The top cookie: Running better

Like many things in Oreo, background execution limits are not new, but a further refinement of work that has been ongoing in previous versions. In response to memory thrashing that can result when too many background processes contend for too little RAM, Oreo is now smarter about about how background apps can affect system resources and thus battery life, keeping background apps idle until they are really needed.

Background execution limits are complemented by background location limits, which check the frequency with which background apps can query the device's location to a few times per hour. And taking on what seems to be a perennial challenge for Android -- getting faster access to updates, Google's Project Treble introduces a modular architecture that should ease updates.

The creamy filling: Looking better

Smartphones have been taking more cues from television, supporting higher resolutions and high dynamic range displays. Now, Oreo goes far beyond black and white with deep color, which enables apps to take advantage of more vibrant colors and smoother gradients as well as full color management. Google is also introducing adaptive icons that can morph to take on a round, square or rounded square appearance so that their appearance is consistent with a device's theme. And in another evolution, Oreo will highlight notifications with a larger font and the app name in ambient (screen off) displays.

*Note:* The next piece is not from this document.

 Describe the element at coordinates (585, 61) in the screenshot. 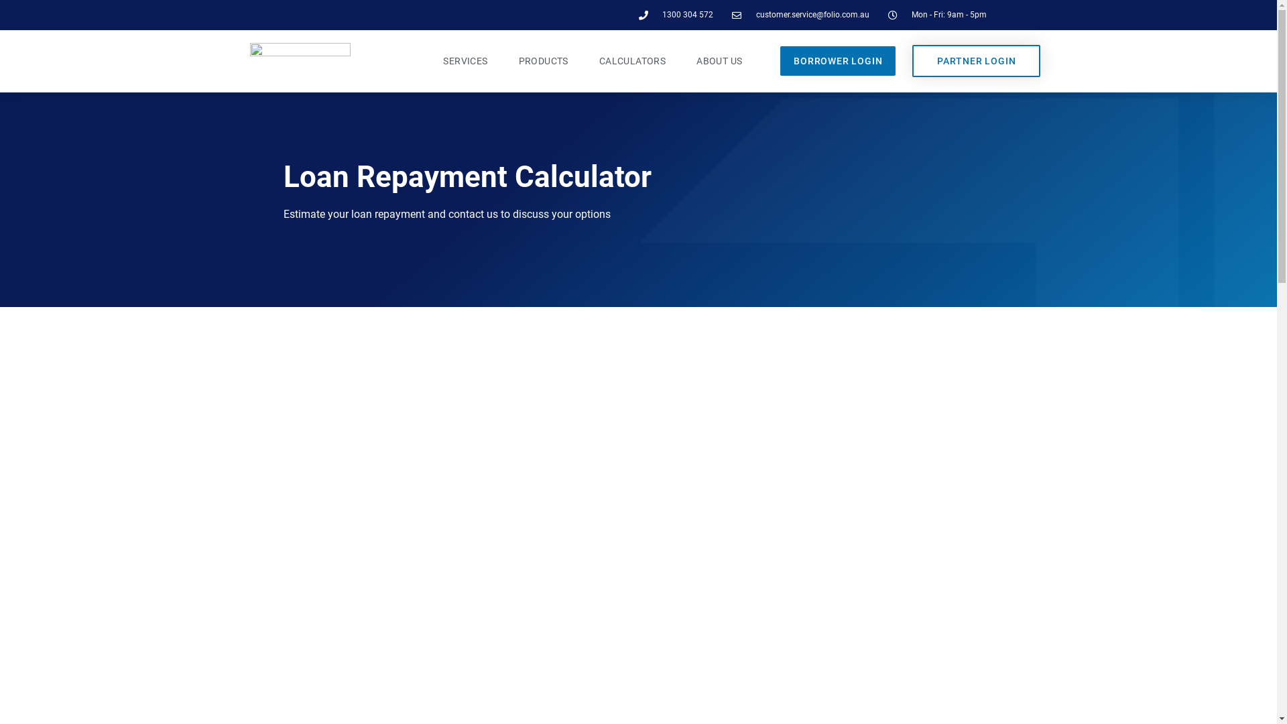

I see `'CALCULATORS'` at that location.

The bottom cookie: Behaving better

Particularly when compared to its primary competitor iOS, Android has always been about creating a more PC-like experience. And two changes bring Oreo closer to that. The ability to install unknown apps on a case by case basis provides more granularity when using third-party app stores such as Amazon's. In addition, while Google has long supported indirect printing from Android apps via Cloud Print, support for Mopria printing standard should make printing from Android Oreo devices about as straightforward as printing from your PC.

Other Oreo improvements drive more to the smartphone experience, which has been overrun by notifications. The next version of Android will provide for notification categories that allow you to specify the kinds of updates you want from apps as well as the ability to snooze notifications.

Oreo may not create changes that are as dramatic as the ones superheroes make as they transform from their alter egos. But a combination of smaller features designed to improve the performance, aesthetics and behavior of the operating system should make Oreo worth biting into.